Richard Pryor and Erland van Lidth de Jeude,
from
Stir Crazy
When I was seven, my parents moved us from New Jersey to Connecticut, fulfilling my father’s long-held dream. He was a mechanical engineer, transitioning to a company in Stamford, and my parents picked tony Ridgefield as the place to settle because it promised, among other things, a good school system.

This moved me mid-term to an all-new second-grade class. Thanks to my parents’ competitive efforts to fill me with learnin’, I was reading at some stunningly advanced level and parsing math problems with Euclidian gusto. In other words, I was an academic misfit. I also was a shy, shy kid, to the point of being a social misfit. Soon I was skipped into third grade, aggravating every aspect of my misfittedness.

So it was that I found myself in the Ridgebury Elementary School playground one autumn afternoon, soon after the move, friendless and feeling sorry for myself. When some older kids approached, I took heart. I already was big for my age: perhaps they saw in me a potential crony.

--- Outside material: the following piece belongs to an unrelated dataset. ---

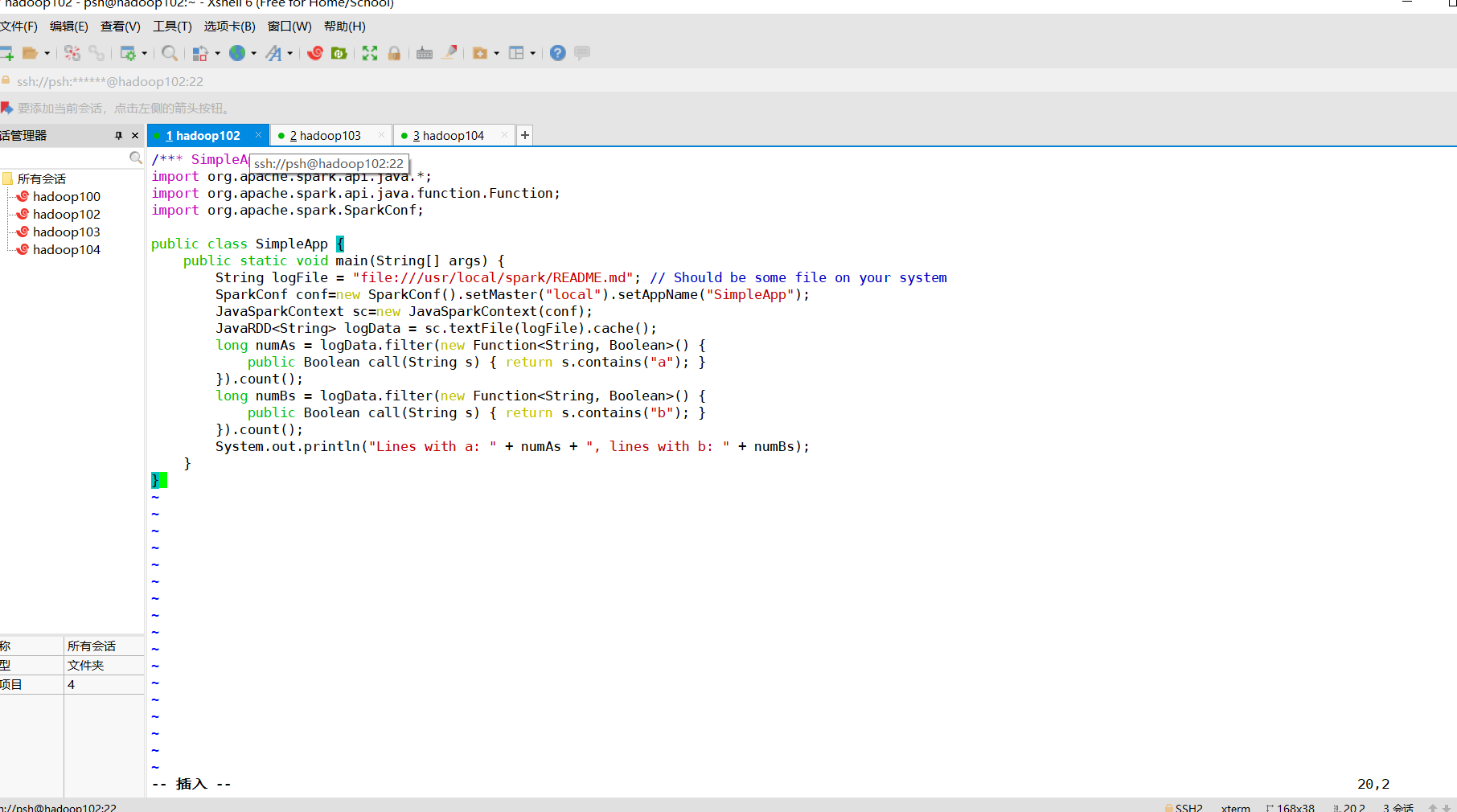1457x812 pixels.
Task: Switch to the 2 hadoop103 tab
Action: tap(326, 136)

Not quite. They grabbed my arms and spun me to the ground. One of them sat on my chest. I don’t recall their objective – I believe it was more an exercise in taunting the new kid than trying to steal lunch money. I was terrified. Nobody seemed to be near, and I feared that crying for help would escalate the punishment.

Then the face of the kid on top of me was eclipsed by a much larger form, and my captor was mysteriously levitated off of my chase and into a mid-air dangle. He was being suspended by the back of his shirt collar. The person holding him was the largest boy I’d ever seen. The other bully fled.

“So,” said the large boy to my oppressor. “You want to sleep maybe five, six minutes?” He made a threatening fist the size of a sports car. He spoke in an melodious foreign accent.

“No! No!” the wriggling kid screamed. “Put me down!”

“Now you know how it feels like,” said my rescuer, releasing the little wretch, who vanished fast enough to set a speed record.

“Thanks!” I said. “I just – ”

But the boy waved away my speech. “I am Erland,” he said, and walked away. I saw him in person only rarely after that, and never spoke with him again.

He was Erland van Lidth de Jeude, and he and his family had moved, the year before, also from New Jersey – although Erland lived in his native Holland until he was five. He was grades enough ahead of me never to end up in any of my classes, and his family, including brother Philip and sister Philine – moved to New Hampshire after he graduated from high school.

Erland was an improbably combination of professional wrestler, opera singer, and computer specialist, making his money in computers as the other pursuits gained momentum. He settled in Manhattan where, in 1979, a casting director saw him working out and got him a role in Philip Kaufman’s movie “The Wanderers.” His most famous appearance was in the non-speaking role of a prisoner in the Richard Pryor-Gene Wilder comedy “Stir Crazy,” in which, ironically, Erland’s character is supposed to sing a poignant “Down in the Valley.” Because of a union dispute, he wasn’t able to record the voice track and, to the disgust of those who knew Erland’s voice, it was dubbed by someone else.

He was profiled in a 1981 People magazine article that said of him:
. . . amazingly, acting is just one of many accomplishments that seem as outsize as Erland's Dutch name—and his 6'6", 380-pound physique. At 26, van Lidth de Jeude is an MIT graduate with a 160 genius-level IQ, a wrestler who was an alternate on the 1976 U.S. Olympic team, and a promising operatic singer. “I’ve spent my life breaking stereotypes,” understates Erland. “The film career just fell into my lap, but I enjoy singing more than anything.”
It was a lot to hang on his outsized frame. In 1987, shortly after wrapping “The Running Man” with Arnold Schwarzenegger, he died of a heart attack.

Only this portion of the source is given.